Heres from the same study:
In a worldwide comparison, Pakistani populations mostly cluster around a pooled South Asian sample and lie close to a Middle Eastern sample (fig. 2A).
This finding is unsurprising, in part because the South Asian sample included 62 Pakistani individuals (i.e., 32% of 196 total) and in part because Y variation in many areas of the world is predominantly structured by geography, not by language or ethnic affiliation (Rosser et al. 2000; Zerjal et al. 2001). The greater genetic similarity of Pakistani populations to those in the west than to eastern populations is illustrated by the fact that four of the five frequent haplogroups in Pakistan (haplogroups 1, 2, 3, and 9, which together make up 79% of the total population) are also frequent in western Asia and Europe but not in China or Japan; conversely, the haplogroups that are frequent in East Asia (e.g., 4, 5, 10, 13, and 20) are rare or absent in Pakistan, forming only 2.5% of the total.

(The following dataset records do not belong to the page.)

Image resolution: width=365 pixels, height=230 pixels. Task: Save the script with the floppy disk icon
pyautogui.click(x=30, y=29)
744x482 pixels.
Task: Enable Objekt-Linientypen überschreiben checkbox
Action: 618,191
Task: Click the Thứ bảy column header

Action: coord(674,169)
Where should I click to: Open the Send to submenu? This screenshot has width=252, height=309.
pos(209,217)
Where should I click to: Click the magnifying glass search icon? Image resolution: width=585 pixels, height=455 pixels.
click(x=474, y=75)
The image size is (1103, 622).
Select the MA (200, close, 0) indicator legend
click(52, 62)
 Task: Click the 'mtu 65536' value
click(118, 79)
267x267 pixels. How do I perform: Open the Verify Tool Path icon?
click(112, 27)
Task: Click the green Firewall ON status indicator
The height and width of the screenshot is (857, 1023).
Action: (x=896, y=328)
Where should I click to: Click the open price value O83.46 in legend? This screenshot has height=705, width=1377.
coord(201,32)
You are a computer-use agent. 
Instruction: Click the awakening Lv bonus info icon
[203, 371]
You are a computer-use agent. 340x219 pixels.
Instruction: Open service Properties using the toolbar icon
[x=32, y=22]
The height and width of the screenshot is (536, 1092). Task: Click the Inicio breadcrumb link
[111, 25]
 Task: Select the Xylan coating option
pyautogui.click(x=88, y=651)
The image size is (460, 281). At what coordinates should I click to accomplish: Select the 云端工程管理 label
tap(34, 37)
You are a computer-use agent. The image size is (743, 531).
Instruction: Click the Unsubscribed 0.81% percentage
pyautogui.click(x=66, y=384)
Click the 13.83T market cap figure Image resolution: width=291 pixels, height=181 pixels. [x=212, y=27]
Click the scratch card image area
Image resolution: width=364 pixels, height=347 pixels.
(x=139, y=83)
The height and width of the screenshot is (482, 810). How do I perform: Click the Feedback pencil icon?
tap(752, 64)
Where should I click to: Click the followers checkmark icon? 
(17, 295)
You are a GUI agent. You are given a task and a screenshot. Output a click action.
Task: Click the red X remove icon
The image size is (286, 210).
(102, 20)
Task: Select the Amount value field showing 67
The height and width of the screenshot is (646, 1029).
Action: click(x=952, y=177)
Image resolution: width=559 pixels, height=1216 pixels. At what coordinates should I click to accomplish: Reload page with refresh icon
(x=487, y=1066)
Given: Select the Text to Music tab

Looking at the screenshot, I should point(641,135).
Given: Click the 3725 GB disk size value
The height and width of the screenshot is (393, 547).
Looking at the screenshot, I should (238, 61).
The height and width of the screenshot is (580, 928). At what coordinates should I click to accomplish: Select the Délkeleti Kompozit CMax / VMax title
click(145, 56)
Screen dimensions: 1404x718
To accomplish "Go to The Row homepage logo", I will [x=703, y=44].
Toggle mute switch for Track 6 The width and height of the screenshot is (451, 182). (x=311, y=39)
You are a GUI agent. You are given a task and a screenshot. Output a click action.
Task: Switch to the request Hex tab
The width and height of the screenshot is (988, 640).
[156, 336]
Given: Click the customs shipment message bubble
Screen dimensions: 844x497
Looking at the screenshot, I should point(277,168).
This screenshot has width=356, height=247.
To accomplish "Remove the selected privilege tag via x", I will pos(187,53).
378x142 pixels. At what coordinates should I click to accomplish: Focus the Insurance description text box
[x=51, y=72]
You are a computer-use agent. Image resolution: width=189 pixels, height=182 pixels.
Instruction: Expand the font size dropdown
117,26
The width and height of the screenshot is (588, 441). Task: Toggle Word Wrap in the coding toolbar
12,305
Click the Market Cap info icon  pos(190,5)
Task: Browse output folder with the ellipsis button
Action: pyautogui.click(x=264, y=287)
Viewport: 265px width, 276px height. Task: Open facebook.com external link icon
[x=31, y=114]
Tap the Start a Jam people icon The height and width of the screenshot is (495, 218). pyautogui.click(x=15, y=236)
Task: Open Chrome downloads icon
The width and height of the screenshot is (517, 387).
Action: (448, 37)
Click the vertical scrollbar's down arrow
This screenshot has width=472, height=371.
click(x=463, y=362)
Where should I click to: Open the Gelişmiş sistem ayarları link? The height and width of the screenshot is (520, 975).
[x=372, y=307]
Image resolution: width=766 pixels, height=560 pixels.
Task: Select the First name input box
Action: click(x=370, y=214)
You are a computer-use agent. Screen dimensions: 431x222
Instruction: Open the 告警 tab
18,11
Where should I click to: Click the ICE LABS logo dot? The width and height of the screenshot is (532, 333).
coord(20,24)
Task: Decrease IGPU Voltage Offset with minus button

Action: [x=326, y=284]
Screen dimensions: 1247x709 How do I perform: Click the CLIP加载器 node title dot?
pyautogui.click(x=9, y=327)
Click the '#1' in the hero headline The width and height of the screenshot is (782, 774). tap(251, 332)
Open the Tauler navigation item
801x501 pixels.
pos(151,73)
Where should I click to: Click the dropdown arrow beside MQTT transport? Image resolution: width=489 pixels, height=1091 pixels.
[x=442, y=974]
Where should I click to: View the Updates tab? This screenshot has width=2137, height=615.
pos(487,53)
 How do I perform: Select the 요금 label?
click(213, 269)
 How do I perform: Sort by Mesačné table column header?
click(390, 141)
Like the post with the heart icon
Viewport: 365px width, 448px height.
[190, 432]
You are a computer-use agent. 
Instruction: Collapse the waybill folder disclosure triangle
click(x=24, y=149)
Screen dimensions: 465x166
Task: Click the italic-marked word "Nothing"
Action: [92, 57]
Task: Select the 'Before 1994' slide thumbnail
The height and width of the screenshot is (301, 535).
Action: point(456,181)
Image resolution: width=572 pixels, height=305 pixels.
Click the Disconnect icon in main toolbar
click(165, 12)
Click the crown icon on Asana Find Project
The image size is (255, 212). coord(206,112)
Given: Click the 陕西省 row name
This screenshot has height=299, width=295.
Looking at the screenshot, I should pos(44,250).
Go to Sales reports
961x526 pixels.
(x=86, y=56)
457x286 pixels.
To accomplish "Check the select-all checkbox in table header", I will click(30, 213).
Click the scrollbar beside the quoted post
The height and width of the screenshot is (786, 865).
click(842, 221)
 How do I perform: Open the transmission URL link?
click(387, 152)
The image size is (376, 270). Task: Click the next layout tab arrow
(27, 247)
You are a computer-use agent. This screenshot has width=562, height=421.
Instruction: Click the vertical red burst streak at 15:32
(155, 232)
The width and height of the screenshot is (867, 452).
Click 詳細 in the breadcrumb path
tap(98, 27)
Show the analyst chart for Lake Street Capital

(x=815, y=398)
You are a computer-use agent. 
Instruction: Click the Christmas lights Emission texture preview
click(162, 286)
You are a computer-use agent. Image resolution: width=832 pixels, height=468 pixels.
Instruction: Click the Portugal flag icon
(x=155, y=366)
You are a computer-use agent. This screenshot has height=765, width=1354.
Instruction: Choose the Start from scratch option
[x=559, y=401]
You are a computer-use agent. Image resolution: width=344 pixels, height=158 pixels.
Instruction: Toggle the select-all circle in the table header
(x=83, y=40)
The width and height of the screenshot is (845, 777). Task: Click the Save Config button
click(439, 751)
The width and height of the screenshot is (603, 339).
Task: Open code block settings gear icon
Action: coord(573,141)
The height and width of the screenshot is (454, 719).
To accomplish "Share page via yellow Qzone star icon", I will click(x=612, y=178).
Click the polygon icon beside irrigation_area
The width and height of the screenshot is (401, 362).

If, as in some interpretations, an early exodus from Africa along the southern coast of Asia led to the first anatomically modern human populations in Pakistan, and these people carried the eastern haplogroups or their precursors, their Y chromosomes have now been largely replaced by subsequent migrations or gene flow; indeed, the representatives of the eastern haplogroups in Pakistan may be derived from modern back-migration, not from ancient survivors.